**TEXTE FOURNI**
A titre d’exemple, ont été jugés comme confidentiels les chiffres des ventes envisagées pour les 3 années à venir en France et sur les différents marchés étrangers (TGI Lyon, 11 déc. 1984, n° 84- 1112).

Lorsqu’elle est invoquée, la confidentialité empêche les élus d’informer les salariés. Ce genre de situation doit donc rester exceptionnel. Qu’est-ce qui est précisément confidentiel dans le document ou le projet ? Pendant combien de temps ? Quel est le risque pour l’entreprise si les salariés en sont informés ? Il faut montrer qu’on veut bien respecter la règle du jeu, mais en comprenant les tenants et les aboutissants. Et, si le CSE estime que la direction abuse, il faut savoir se montrer ferme en menaçant par exemple de ne pas émettre d’avis sur le projet présenté. Ou alors, lui rappeler, à l’employeur, qu’il pourrait être condamné en justice à recommencer sa consultation à 0, on l’a déjà vu (Cass. soc., 5 nov. 2014, n° 13-17.270).

L’obligation de secret est automatique mais ne joue que pour les procédés de fabrication


L’obligation de secret professionnel est limitée aux questions relatives aux procédés de fabrication. Cette obligation joue automatiquement sans que l’employeur ait à la signaler aux élus. Il faut être prudent car sa violation peut faire l’objet de poursuites pénales pour délit de révélation d’une information à caractère secret (C. pén., art. 226-13). Sans oublier le probable licenciement pour faute grave, voire faute lourde s’il y a eu intention de nuire à l’entreprise.

**DONNÉES DISPONIBLES**
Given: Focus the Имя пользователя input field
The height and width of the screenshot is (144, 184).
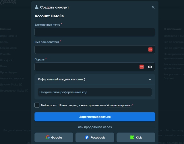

**CONSIGNE**
Restituez sans rien changer tout ce qui va de « L’obligation de secret est » jusqu'à « nuire à l’entreprise. » dans le texte sur la confidentialité ci-dessus.

**RÉPONSE**
L’obligation de secret est automatique mais ne joue que pour les procédés de fabrication


L’obligation de secret professionnel est limitée aux questions relatives aux procédés de fabrication. Cette obligation joue automatiquement sans que l’employeur ait à la signaler aux élus. Il faut être prudent car sa violation peut faire l’objet de poursuites pénales pour délit de révélation d’une information à caractère secret (C. pén., art. 226-13). Sans oublier le probable licenciement pour faute grave, voire faute lourde s’il y a eu intention de nuire à l’entreprise.